Il tema è quello dei controlli avvenuti nella serata dello scorso 11 marzo – era di mercoledì – a Narni, relativi a locali pubblici del centro. Verifiche che, in questo caso, sono seguite da puntualizzazioni di uno degli esercizi interessati, parliamo del pub ‘Arcomincio’ (‘Il Pub di Narni’) di via dell’Arco Romano, locale noto anche nel mondo studentesco che popola la città del Gattamelata.

Qualche sanzione è stata elevata ma – ci tengono a sottolineare i titolari, Michele e Ilaria – «nessuna di queste riguarda elementi che riteniamo di primaria importanza quali la sicurezza, gli aspetti contributivi o fiscali. Questo – spiegano – ci teniamo a dirlo perché il nostro locale, che ha quasi undici anni di storia, tiene a quei valori di onestà e rispetto che sono alla base del nostro agire quotidiano».
Le ‘criticità’, come riferito, hanno riguardato aspetti che vanno dalla mancata esposizione di alcuni prezzi e dell’orario di apertura, fino alla mancata esibizione della Scia, «che – riferito a quest’ultimo documento – è chiaramente disponibile presso di noi e in Comune, ma che al momento del controllo, sicuramente per la concitazione del momento, non abbiamo reperito nell’immediatezza. Questo – spiegano i titolari di Arcomincio – per chiarire che gli elementi sollevati, pur importanti, riguardano un po’ dei ‘dettagli’, specie se inseriti nel quadro normativo generale e nelle priorità che è lo stesso buonsenso a dettare».

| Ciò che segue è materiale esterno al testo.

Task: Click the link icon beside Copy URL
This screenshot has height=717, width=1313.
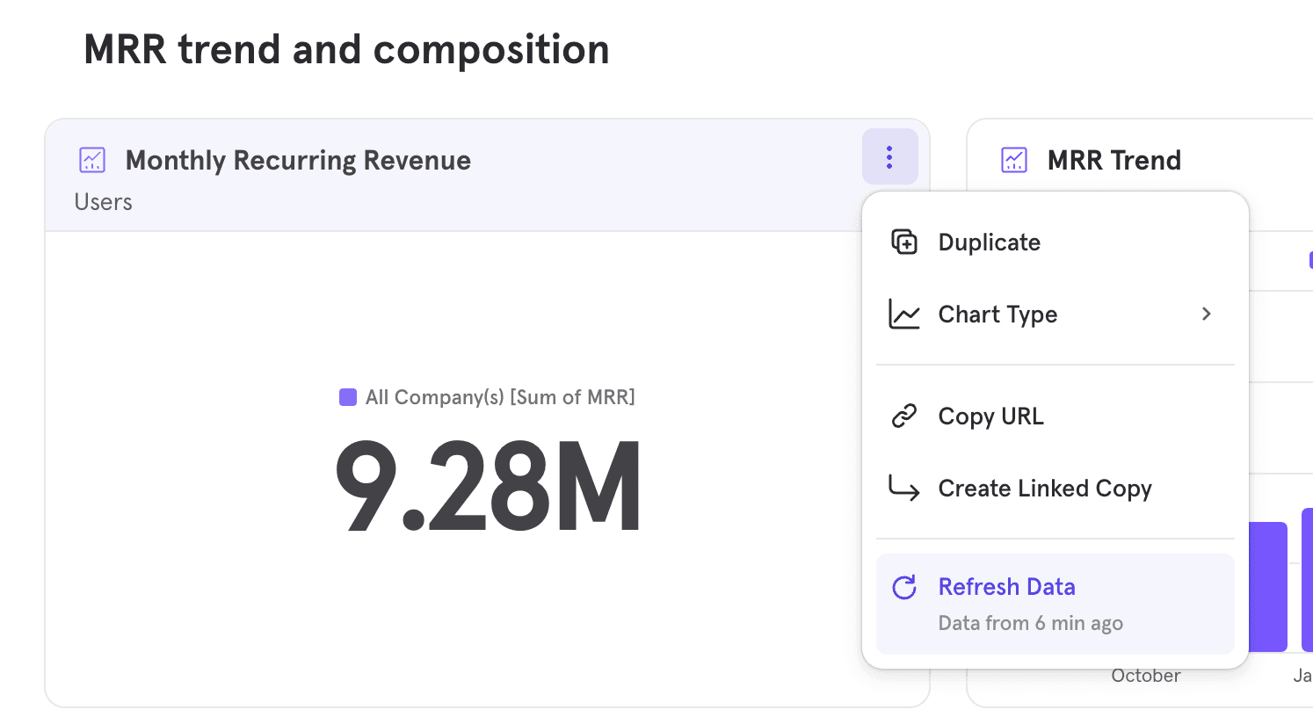Action: [x=904, y=416]
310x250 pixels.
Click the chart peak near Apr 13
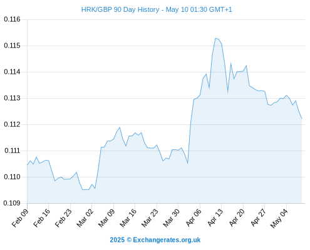click(215, 38)

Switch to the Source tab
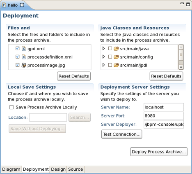[x=75, y=169]

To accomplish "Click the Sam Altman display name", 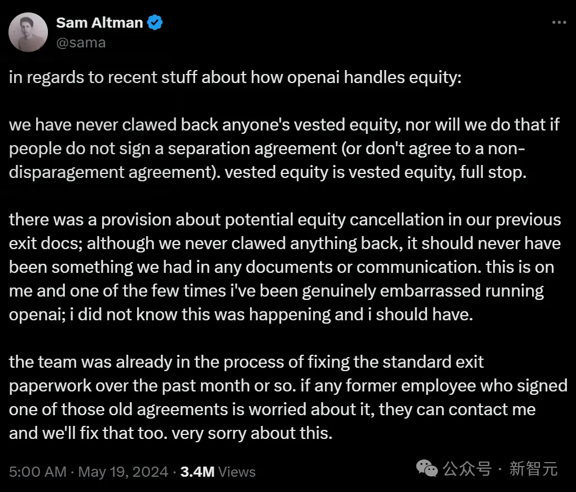I will pyautogui.click(x=99, y=23).
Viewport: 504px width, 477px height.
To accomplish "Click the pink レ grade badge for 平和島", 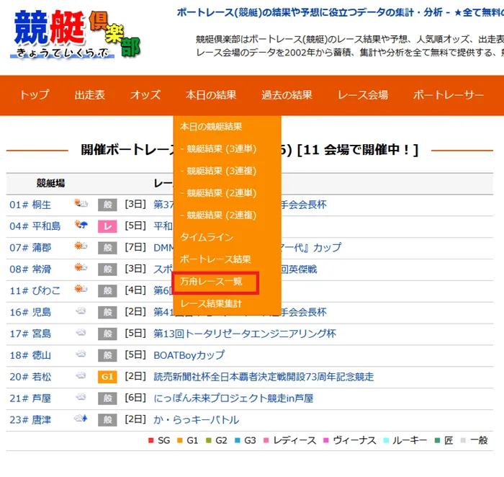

«Fra l’altro – spiegano a ancora i titolari del pub narnese – gli stessi vigili del fuoco si sono complimentati apertamente per le condizioni di sicurezza del locale, per la correttezza dei dispositivi e delle misure presenti. Dal nostro punto di vista, benediciamo i controlli perché sono a tutela di tutti, nostra, di ogni attvità e dei clienti-utenti che per Arcomincio sono per la maggior parte amici e persone che amano la convivialità. Taglio che noi stessi abbiamo sempre voluto dare al nostro pub, senza mai, sarà stata fortuna, aver avuto problemi di ordine pubblico o sicurezza. Continueremo a mettere la stessa attenzione e speriamo che i risultati continuino ad essere quelli che riscontriamo da undici anni a questa parte».